Dopo più di un anno di emergenza pandemica, con il conseguente impatto su produzione industriale e sugli scambi internazionali, è emersa con forza la centralità che il settore agro-alimentare occupa ancora oggi per la sopravvivenza di una nazione. Sempre più spesso si sente inoltre parlare di un ripensamento generale del processo di globalizzazione, che così come sviluppatosi negli ultimi 30 anni, aveva visto l’affermazione inarrestabile di processi di delocalizzazione delle catene del valore europee ed occidentali.
Nonostante il pesante impatto sanitario ed economico che il nostro Paese ha avuto e che continua ad avere, la disponibilità di prodotti alimentari non è mai venuta meno. Questo fatto, che ai più può sembrare scontato, in realtà è diretta conseguenza della maturità e del peso che la filiera agro-alimentare ha all’interno dell’economia nazionale.

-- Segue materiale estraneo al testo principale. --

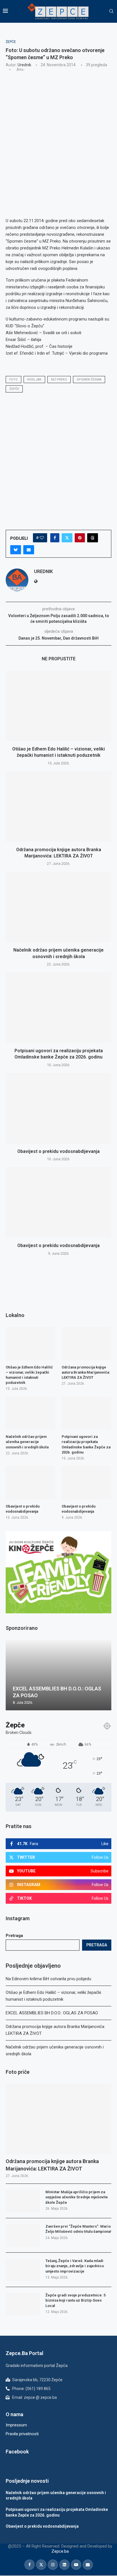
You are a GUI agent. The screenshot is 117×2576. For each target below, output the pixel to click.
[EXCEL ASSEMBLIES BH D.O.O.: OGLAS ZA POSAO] (58, 1675)
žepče (14, 389)
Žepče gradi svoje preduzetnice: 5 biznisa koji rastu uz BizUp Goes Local (75, 2300)
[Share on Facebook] (54, 537)
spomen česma (89, 379)
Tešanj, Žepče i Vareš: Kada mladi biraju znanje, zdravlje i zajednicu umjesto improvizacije (74, 2266)
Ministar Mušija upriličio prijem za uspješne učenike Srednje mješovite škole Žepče (76, 2197)
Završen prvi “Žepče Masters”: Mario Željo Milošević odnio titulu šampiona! (78, 2229)
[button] (11, 1675)
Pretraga (14, 1935)
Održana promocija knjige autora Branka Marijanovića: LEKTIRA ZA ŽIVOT (52, 2164)
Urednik (24, 65)
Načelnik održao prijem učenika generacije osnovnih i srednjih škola (27, 1441)
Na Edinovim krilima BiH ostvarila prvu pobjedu (48, 1978)
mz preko (59, 379)
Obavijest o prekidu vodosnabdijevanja (58, 1151)
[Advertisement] (58, 137)
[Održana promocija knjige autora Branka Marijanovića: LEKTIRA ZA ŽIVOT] (58, 806)
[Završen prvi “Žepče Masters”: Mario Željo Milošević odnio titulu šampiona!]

Qualsiasi osservatore, anche il più naif, all’idea di prodotti alimentari di qualità non potrà che associarvi l’immagine di prodotti italiani. Non è un caso, che quindi l’agro-alimentare, insieme ad abbigliamento/moda, arredo e automazione, costituisca una delle componenti strategiche della manifattura italiana (riassunte nelle famose “4A” del Made in Italy).
Al di là però del sentire comune e delle verità più o meno condivise, è comunque interessante provare a fare una valutazione più esaustiva dello stato di salute di questo fondamentale comparto.
Come emerge dalla lettura del Report ISMEA-Federalimentare 2020, poco prima dello scatenarsi della crisi pandemica il settore pesava circa il 12% del PIL nazionale, con i suoi 180 miliardi di Euro di fatturato (2019), i suoi 44,6 miliardi di esportazioni e con circa 1,4 milioni di lavoratori impiegati.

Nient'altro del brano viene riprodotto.